Na semana passada, durante o Summit de Inovação no Local de Trabalho da Fortune, Lucas repetiu uma declaração que usou para moldar o trabalho da EEOC desde que assumiu a liderança da comissão em 2025.

“Nós somos a Comissão de Oportunidade de Emprego Igualitário. Não somos a Comissão de Resultados Equitativos,” disse ela, argumentando que o Título VII protege qualquer raça ou sexo contra a discriminação, não grupos específicos.

Os dados que a EEOC coleta de empregadores são um ponto de partida importante quando uma reclamação é apresentada, explicou Chai Feldblum, que foi comissária da EEOC de 2009 a 2019. Ela é presidente da EEO Leaders, uma organização de vigilância formada por ex-altos funcionários da EEOC e do Departamento do Trabalho.

“Em algumas das preocupações ocupacionais importantes e em larga escala, a falta dessas informações já registradas diminuirá a eficácia da investigação,” disse Feldblum.

Ela acrescentou que quando a comissão inicia uma investigação, pode solicitar dados, como no caso da Universidade da Pensilvânia, porque dados sobre a identidade judaica não são coletados como parte dos formulários tradicionais EEO-1. No entanto, mais problemas podem surgir para os investigadores se a revogação for aprovada e os empregadores pararem de coletar dados por um período de tempo, explicou.

“Essa EEOC não está se afastando da coleta de dados para investigar as reclamações que consideram problemáticas no momento,” disse Feldman. “O que eles estão fazendo com essa proposta de revogação é remover um mecanismo pelo qual os empregadores podem se autorregular, observando quais são seus problemas.”

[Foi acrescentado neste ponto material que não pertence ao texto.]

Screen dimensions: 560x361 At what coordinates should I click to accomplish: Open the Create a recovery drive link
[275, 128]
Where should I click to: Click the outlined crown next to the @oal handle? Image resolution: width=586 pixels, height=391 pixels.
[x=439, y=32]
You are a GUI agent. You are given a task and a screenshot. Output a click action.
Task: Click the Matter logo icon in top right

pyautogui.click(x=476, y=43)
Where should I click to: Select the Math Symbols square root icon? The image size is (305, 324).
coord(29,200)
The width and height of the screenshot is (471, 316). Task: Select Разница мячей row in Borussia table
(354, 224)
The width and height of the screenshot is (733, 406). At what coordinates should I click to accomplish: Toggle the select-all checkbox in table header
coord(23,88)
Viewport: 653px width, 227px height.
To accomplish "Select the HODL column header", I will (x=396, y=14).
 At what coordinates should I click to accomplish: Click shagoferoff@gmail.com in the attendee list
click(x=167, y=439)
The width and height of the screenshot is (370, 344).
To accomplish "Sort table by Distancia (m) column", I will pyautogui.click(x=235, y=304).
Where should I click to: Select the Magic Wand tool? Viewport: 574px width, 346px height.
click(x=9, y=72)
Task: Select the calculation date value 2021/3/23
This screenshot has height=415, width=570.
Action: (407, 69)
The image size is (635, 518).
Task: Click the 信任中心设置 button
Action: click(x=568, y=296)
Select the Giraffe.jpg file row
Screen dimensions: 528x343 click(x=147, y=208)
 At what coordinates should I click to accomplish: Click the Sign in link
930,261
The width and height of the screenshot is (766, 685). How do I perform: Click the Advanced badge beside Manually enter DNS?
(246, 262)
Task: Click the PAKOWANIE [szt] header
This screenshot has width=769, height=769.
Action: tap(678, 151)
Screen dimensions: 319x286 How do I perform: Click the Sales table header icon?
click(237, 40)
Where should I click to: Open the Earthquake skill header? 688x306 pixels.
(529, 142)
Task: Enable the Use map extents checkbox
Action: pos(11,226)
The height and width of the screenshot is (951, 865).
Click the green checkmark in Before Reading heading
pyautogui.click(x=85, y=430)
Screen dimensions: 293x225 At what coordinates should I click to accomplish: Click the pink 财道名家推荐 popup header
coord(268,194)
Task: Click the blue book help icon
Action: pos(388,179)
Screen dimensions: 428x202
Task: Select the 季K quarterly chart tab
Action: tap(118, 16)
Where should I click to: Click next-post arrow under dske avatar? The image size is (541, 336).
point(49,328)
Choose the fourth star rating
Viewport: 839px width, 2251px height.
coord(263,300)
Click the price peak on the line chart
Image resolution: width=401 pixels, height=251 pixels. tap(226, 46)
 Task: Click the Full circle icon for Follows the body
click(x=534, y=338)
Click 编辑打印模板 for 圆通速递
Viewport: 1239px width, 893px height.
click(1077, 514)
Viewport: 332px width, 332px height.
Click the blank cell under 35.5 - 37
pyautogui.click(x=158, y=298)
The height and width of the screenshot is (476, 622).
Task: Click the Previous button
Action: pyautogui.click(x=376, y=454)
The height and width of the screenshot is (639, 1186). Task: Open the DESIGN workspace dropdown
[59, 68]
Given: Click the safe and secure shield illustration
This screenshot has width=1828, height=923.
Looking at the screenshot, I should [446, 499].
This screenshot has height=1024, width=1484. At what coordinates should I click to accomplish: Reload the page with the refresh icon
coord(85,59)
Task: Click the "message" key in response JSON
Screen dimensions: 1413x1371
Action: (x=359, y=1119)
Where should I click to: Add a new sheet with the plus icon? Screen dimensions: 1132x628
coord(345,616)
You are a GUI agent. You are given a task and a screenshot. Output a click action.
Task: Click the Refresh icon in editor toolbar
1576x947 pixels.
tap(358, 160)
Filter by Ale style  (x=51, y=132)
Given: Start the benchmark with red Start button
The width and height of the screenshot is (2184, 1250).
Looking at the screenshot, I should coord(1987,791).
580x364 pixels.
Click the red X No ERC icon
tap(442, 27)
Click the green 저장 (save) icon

Ao falar em Harvard, Lucas pareceu concordar com a importância da coleta de dados.

“Não há outra maneira para eu conseguir auxílios financeiros para vítimas que foram prejudicadas. E eu acredito que em muitos casos foram gravemente prejudicadas, a menos que eu saiba algo sobre a afiliação de alguém a uma organização religiosa,” disse Lucas. “O mesmo princípio, é claro, é verdadeiro para qualquer característica protegida. Eu não posso proteger trabalhadores negros se não coletar informações sobre os trabalhadores negros que se candidataram a um emprego ou são funcionários atualmente que possam estar dentro da classe.”

“Essa é a natureza da aplicação dos direitos civis.”